Material provided START
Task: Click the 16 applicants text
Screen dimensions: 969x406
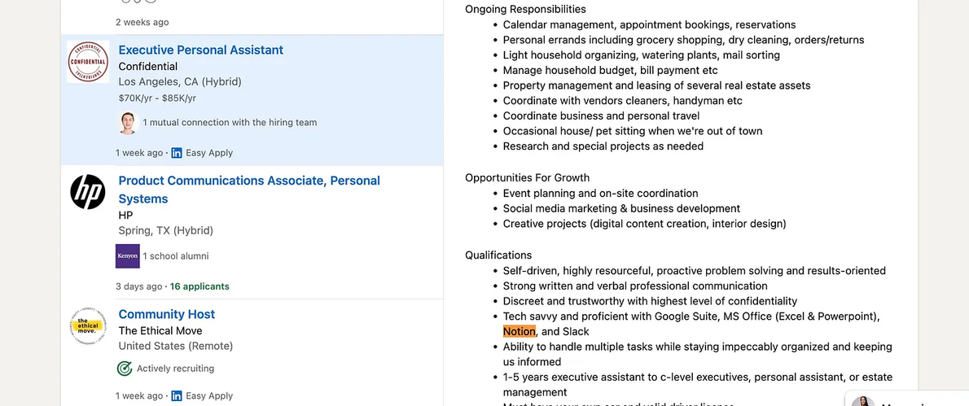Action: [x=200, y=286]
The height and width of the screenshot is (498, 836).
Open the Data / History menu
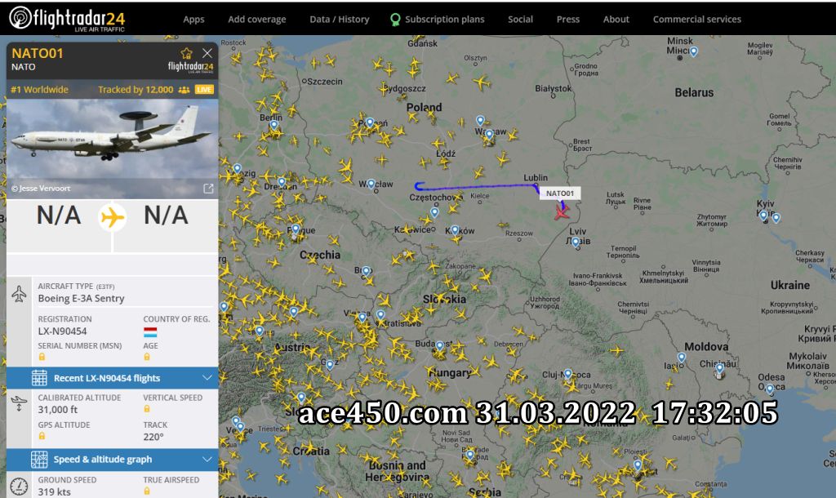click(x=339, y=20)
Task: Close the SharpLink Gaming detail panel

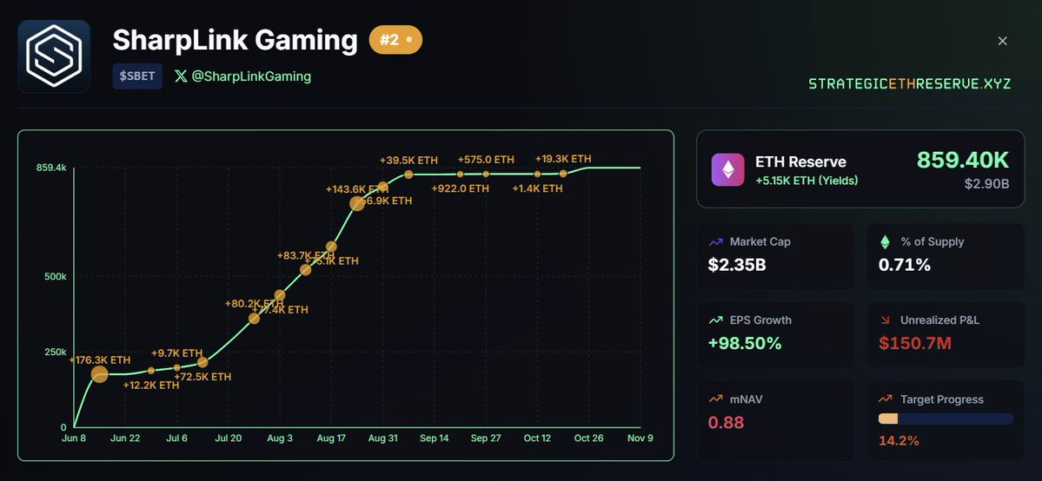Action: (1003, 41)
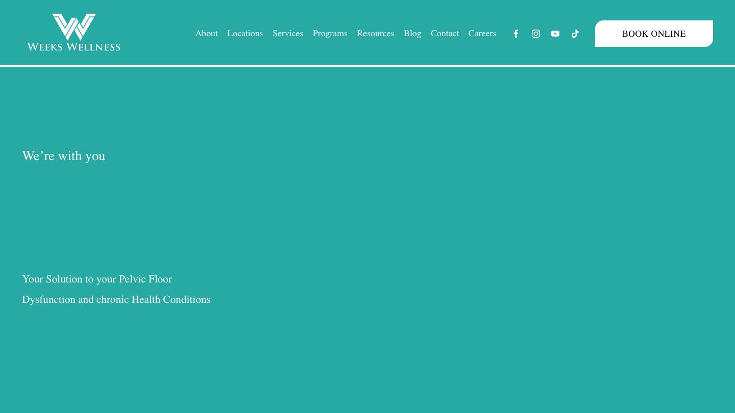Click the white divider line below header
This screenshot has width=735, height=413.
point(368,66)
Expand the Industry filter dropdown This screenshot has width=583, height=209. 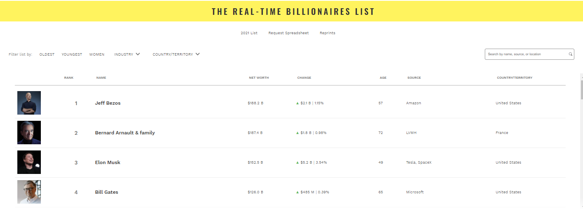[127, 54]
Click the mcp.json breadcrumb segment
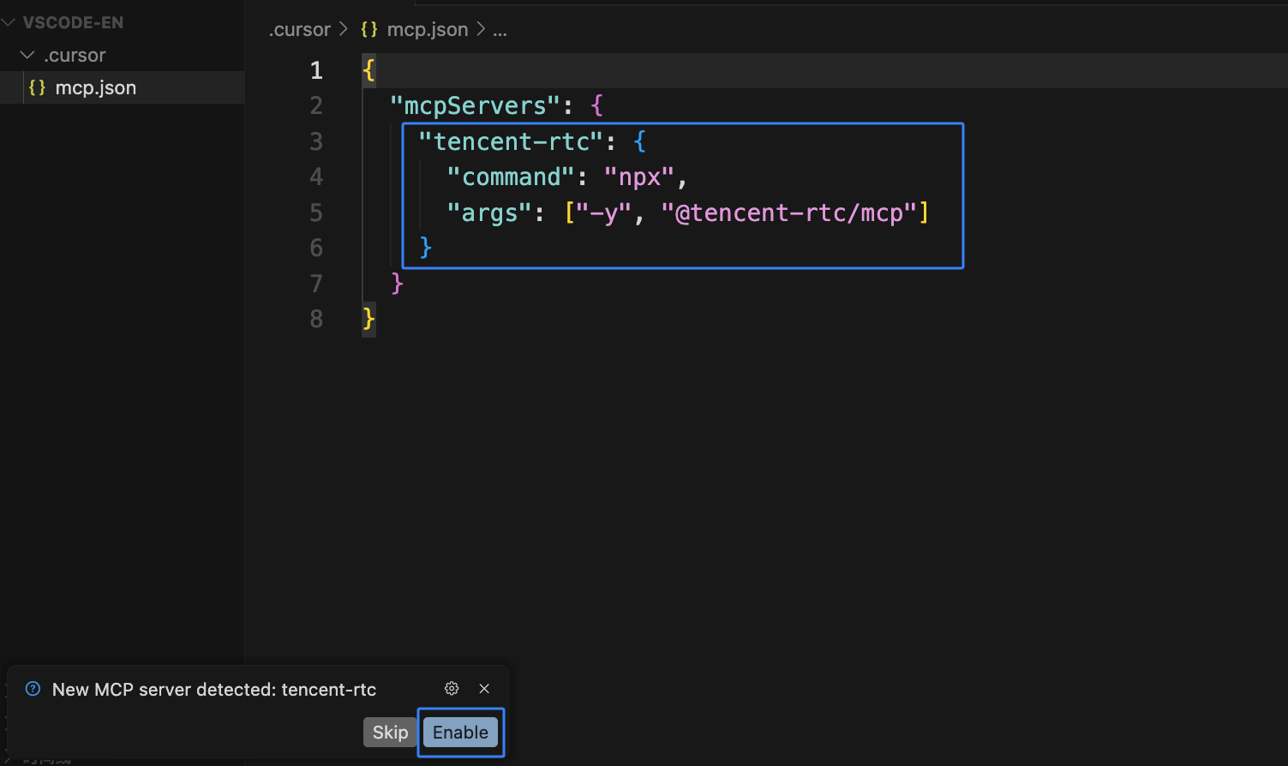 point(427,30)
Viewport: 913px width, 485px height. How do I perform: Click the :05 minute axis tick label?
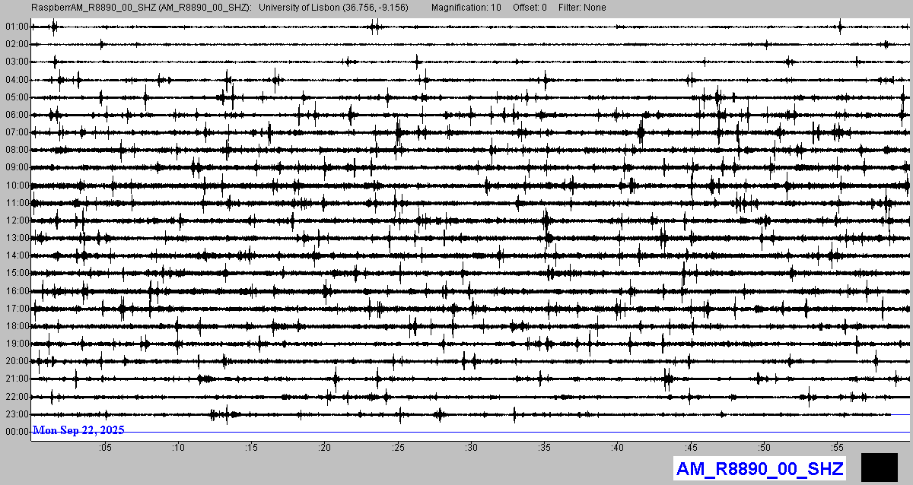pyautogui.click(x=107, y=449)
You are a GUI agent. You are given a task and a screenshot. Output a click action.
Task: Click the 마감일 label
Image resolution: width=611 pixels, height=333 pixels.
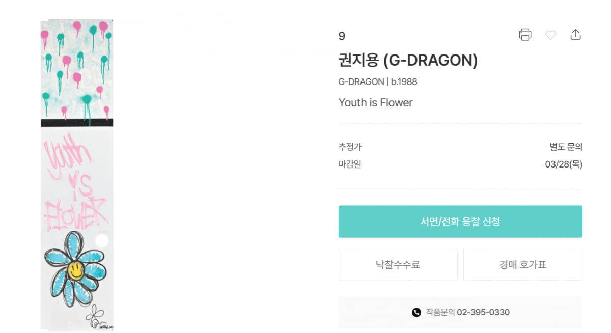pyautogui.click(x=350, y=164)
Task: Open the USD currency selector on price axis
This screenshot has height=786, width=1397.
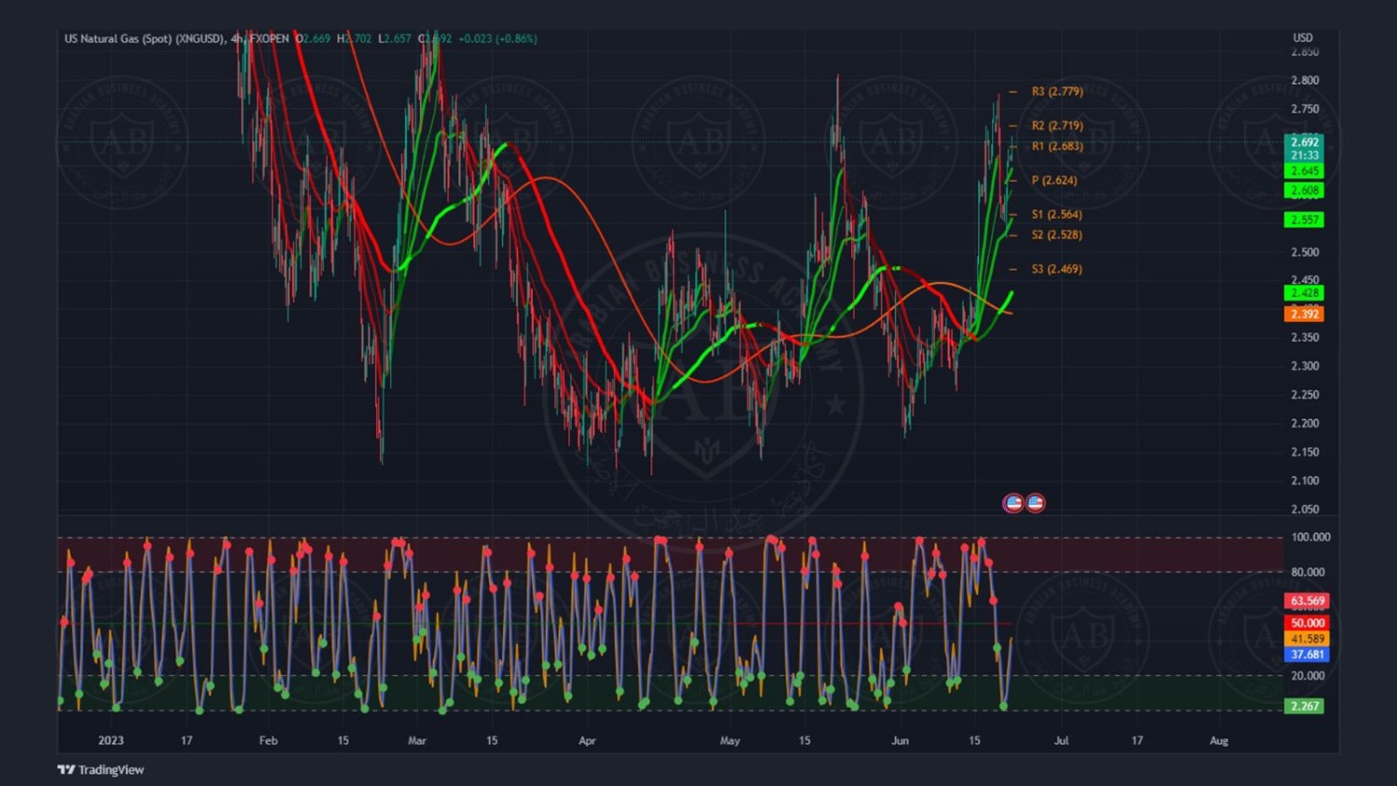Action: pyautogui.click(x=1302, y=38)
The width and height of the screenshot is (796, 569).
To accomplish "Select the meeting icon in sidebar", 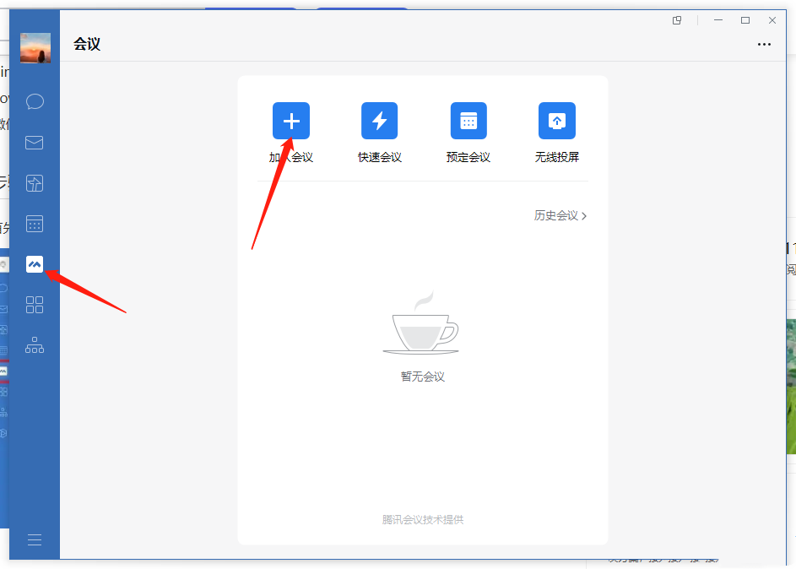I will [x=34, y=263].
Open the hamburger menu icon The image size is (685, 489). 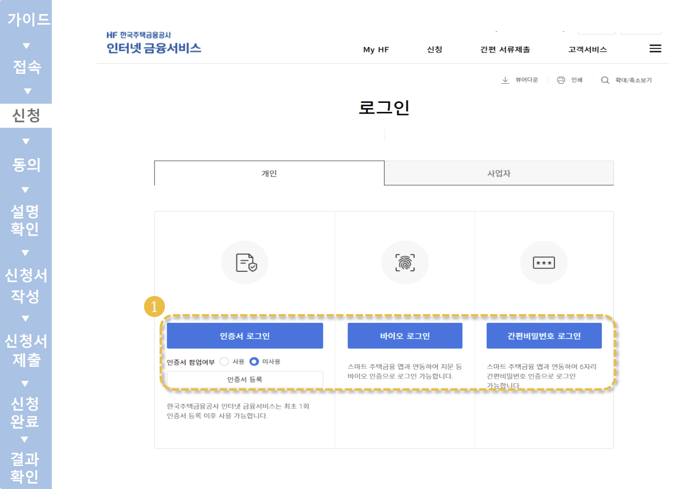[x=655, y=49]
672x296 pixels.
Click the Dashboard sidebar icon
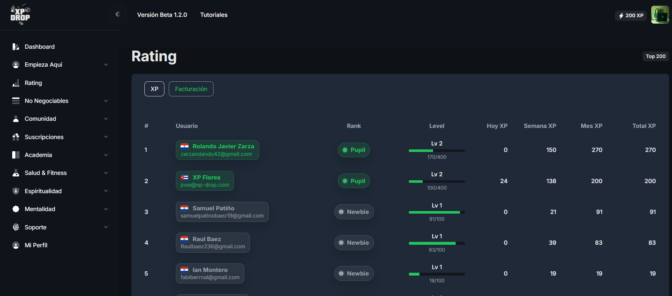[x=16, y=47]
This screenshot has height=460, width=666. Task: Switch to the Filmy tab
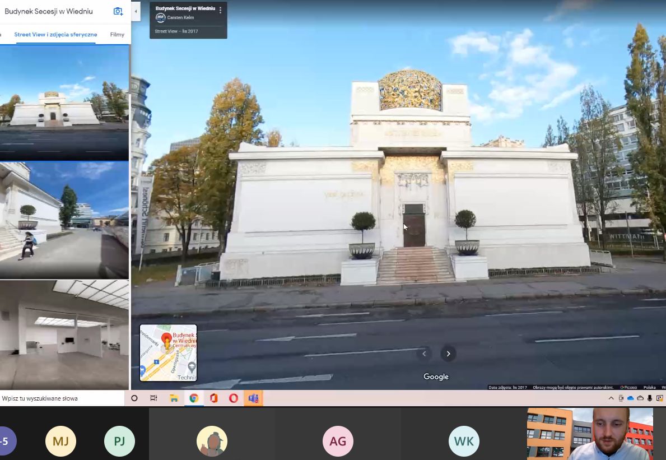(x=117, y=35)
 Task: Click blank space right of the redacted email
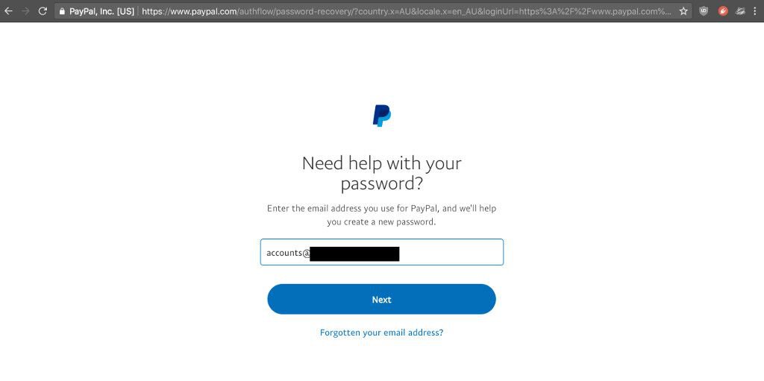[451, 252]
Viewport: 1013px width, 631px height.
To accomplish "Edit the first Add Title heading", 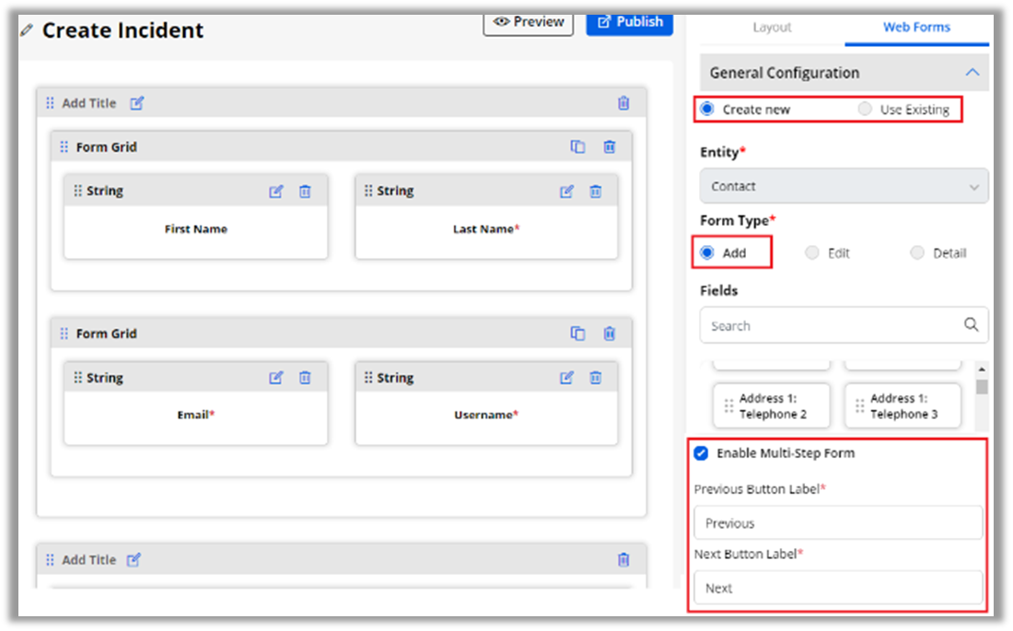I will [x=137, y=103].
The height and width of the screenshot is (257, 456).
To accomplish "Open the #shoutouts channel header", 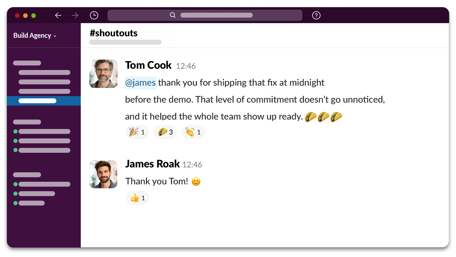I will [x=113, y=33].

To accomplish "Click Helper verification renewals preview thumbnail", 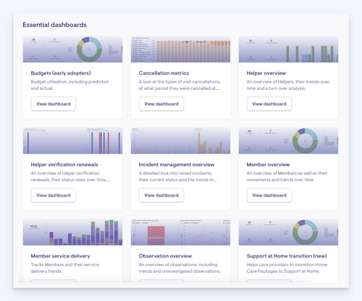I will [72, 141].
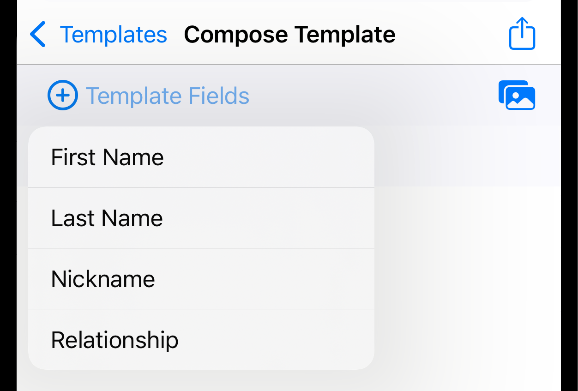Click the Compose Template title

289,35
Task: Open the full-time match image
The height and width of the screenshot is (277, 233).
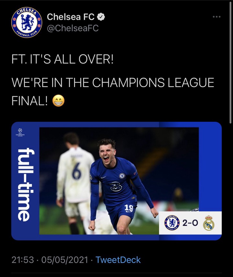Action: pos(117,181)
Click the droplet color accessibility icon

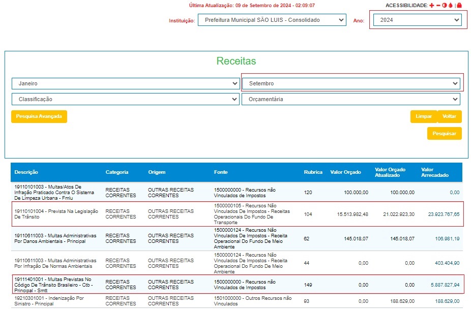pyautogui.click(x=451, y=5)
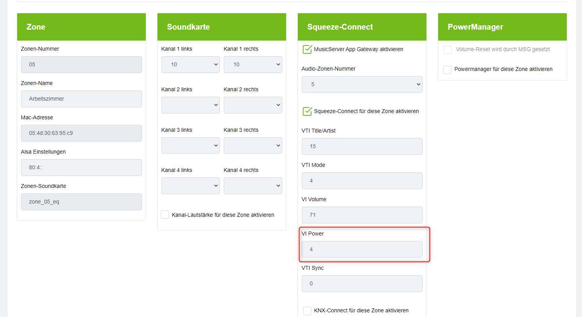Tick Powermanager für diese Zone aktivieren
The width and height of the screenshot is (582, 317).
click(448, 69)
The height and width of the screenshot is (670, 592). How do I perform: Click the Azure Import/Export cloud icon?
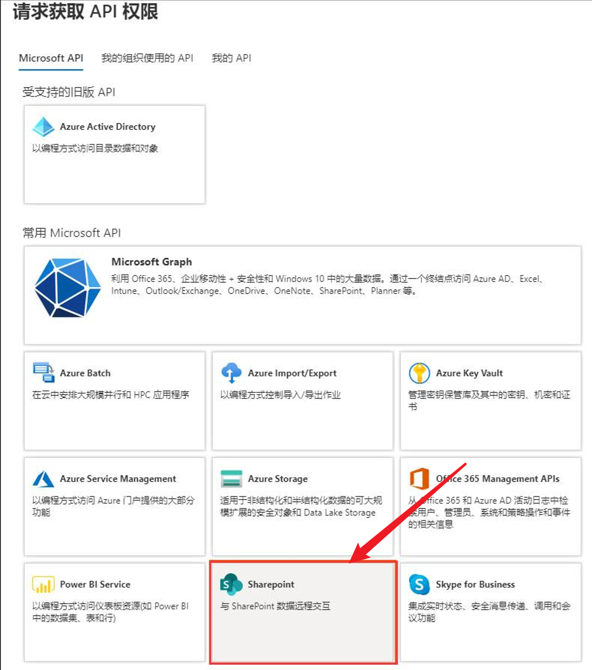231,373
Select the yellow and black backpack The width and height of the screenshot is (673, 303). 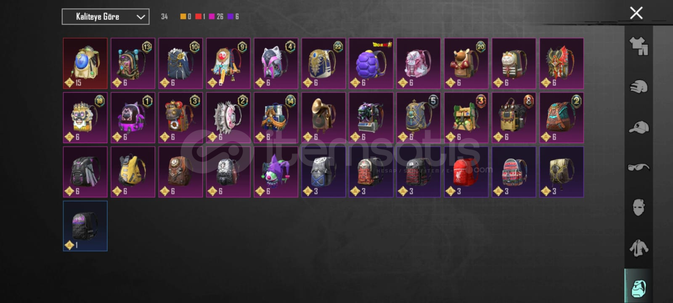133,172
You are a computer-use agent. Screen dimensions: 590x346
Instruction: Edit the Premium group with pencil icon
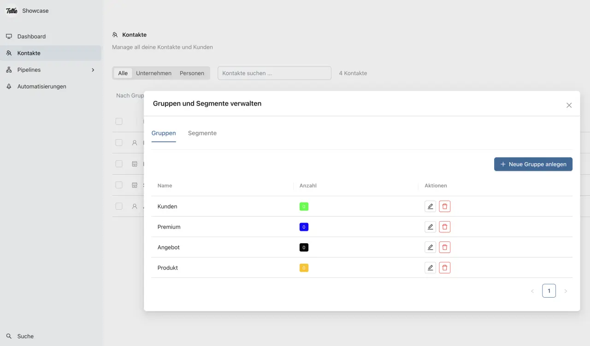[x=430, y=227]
Material provided END
• **Problem**:
Please restate word for word each line from the one containing "You are a computer-use" to the end of the data above, without the pictures.

• **Exercise result**:
You are a computer-use agent. Screen dimensions: 590x346
Instruction: Edit the Premium group with pencil icon
[x=430, y=227]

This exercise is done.